Response of the HPA Axis to Intermittent Hypoxia in the Neonatal Rat: ACTH, Corticosterone, and the Expression of Adrenal mRNAs

Abstract

Apnea is the temporary cessation of respiratory airflow and is a common cause of intermittent hypoxia (IH) in the premature infant. We hypothesized that IH elicits a stress response in the neonate and alters mRNA expression for critical proteins involved in adrenocortical function. Postnatal day 2 (PD2), PD8, and PD12 rat pups were exposed to 6 cycles of 30 sec of IH (3% O2) over 60 min, and blood samples were obtained at the 3rd (30 min) and 6th (60 min) cycle. Plasma ACTH and corticosterone increased significantly in PD8 and PD12 pups exposed to IH. Interestingly, plasma corticosterone increased in the PD2 pups even though plasma ACTH remained unchanged. Expression of adrenal StAR and Ldlr mRNA increased in PD2 pups exposed to IH, but were not affected in PD8 or PD12 pups.
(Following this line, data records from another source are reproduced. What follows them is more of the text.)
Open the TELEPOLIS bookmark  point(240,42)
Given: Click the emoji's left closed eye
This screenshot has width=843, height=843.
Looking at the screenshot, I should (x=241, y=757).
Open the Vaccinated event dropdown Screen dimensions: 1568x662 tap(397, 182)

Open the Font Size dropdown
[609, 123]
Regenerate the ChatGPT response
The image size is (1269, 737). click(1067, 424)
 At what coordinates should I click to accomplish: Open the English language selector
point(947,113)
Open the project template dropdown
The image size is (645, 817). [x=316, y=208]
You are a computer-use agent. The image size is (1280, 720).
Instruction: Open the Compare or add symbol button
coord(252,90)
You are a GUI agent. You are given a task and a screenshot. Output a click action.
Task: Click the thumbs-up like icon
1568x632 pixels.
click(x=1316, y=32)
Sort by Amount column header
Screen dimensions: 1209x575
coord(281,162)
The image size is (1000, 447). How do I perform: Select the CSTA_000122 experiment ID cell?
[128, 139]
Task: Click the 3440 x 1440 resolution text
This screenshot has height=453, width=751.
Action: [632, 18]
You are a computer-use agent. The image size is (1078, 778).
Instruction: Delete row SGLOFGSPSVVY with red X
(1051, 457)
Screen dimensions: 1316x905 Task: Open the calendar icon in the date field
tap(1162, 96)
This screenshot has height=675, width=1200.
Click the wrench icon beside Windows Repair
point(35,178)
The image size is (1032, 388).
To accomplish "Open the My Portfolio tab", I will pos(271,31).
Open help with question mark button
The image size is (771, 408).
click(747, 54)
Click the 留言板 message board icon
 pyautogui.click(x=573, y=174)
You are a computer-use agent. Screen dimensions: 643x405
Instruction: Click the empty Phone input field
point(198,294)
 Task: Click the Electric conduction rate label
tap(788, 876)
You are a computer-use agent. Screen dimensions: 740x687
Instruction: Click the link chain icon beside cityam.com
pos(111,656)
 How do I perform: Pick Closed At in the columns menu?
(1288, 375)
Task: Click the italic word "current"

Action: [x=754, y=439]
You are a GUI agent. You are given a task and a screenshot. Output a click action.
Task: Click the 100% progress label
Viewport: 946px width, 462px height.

Expression of adrenal Mc2R mRNA decreased in all age groups exposed to IH. IH resulted in profound bradycardia and a decrease in body temperature. We conclude that IH in PD2 pups elicits an adrenocortical response not mediated by ACTH, but associated with an increase in the expression of specific adrenal mRNAs. In PD8 and PD12 pups, the adrenal response is ACTH dependent like an adult. Using the PD2 rat as a model of extreme prematurity in the human, we suggest the existence of a unique non‐ACTH controller of adrenal function during IH.